You’ve tied the knot, but what happens to your credit score now? Many couples have misconceptions about how marriage will affect their credit ratings. They may fear that their reports will merge with their spouse’s and their credit scores will fall. But, these fears are simply not warranted. Here are the most common marriage myths to help you separate fact from fiction.
1. When you and your spouse get married, you will have a joint credit report.
Couples about to get married often fear that their credit scores will merge, and they will be stuck taking on their loved one’s credit. This is completely false. If you are getting married, your credit report will remain the same. You and your spouse will each maintain separate credit files at each of the 3 major credit reporting agencies. Your credit report is linked to your individual social security number; so, it is yours and yours alone.
2. My spouse’s bad credit will hurt my credit score.
This is a common concern for couples. However, your spouse’s credit is entirely separate from yours. Your score will be yours, regardless of your spouse’s credit. When you get married, you may share other things, but you do not merge or share credit scores. Marriage will only affect your credit score if you apply for credit together. So, if you have a joint credit card or take out a loan in both of your names, then it will show up on both of your credit reports. Those are the only cases in which your spouse’s bad credit can affect you.
3. When you change your last name, your credit score is erased.
If you or your spouse chooses to change your last name, you should let your creditors know. Once they have processed your requests, your new name will be automatically changed on the credit report. Your credit history does not disappear when you change your name. Instead, your new name will be listed along with your old name as an alias. All of your old credit history will be there, and you can continue to build your credit score.
4. I become a joint user on my spouse’s accounts automatically.
Getting married does not mean you automatically have access to your spouse’s accounts.
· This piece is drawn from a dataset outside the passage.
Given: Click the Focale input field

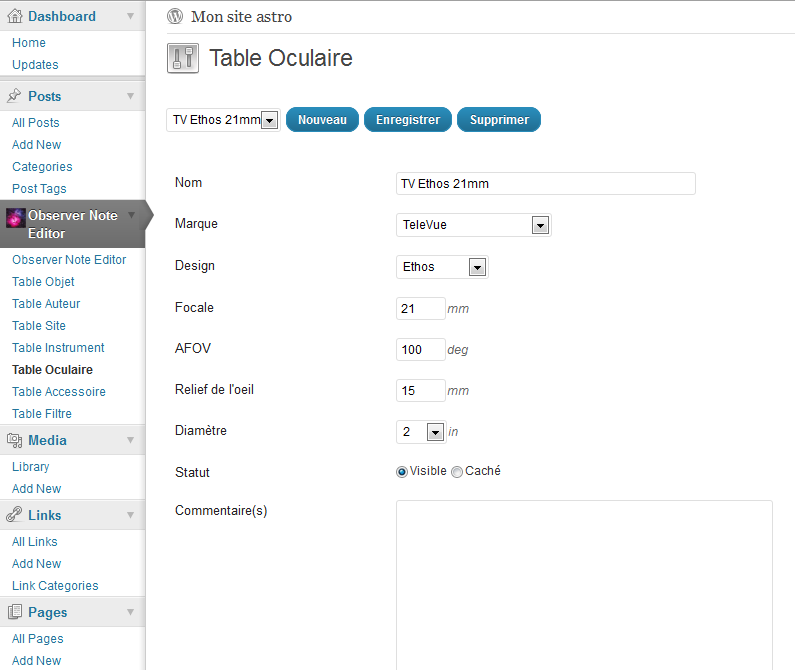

If you want to be an authorized user on these accounts, you will have to call the creditors and make that request. However, being an authorized user will not have any influence on your credit score. Lenders do not have access to who is authorized to use the account. All activity will affect your spouse’s account.
5. I can use my spouse’s good credit to get a loan together.
If you are applying for a joint loan like a home mortgage or car loan, both you and your spouse’s credit scores will be taken into account. Even if your spouse has a great credit score and you don’t, you cannot choose which one they look at. Lenders will factor in both of your scores to determine your interest rates and eligibility for that loan or credit card. Your application may be denied because one of you has a bad score. So, it is important for you to both maintain good credit scores.
Now is the time to start your life together, and knowing the truth about how marriage affects credit will get you off to a great financial start!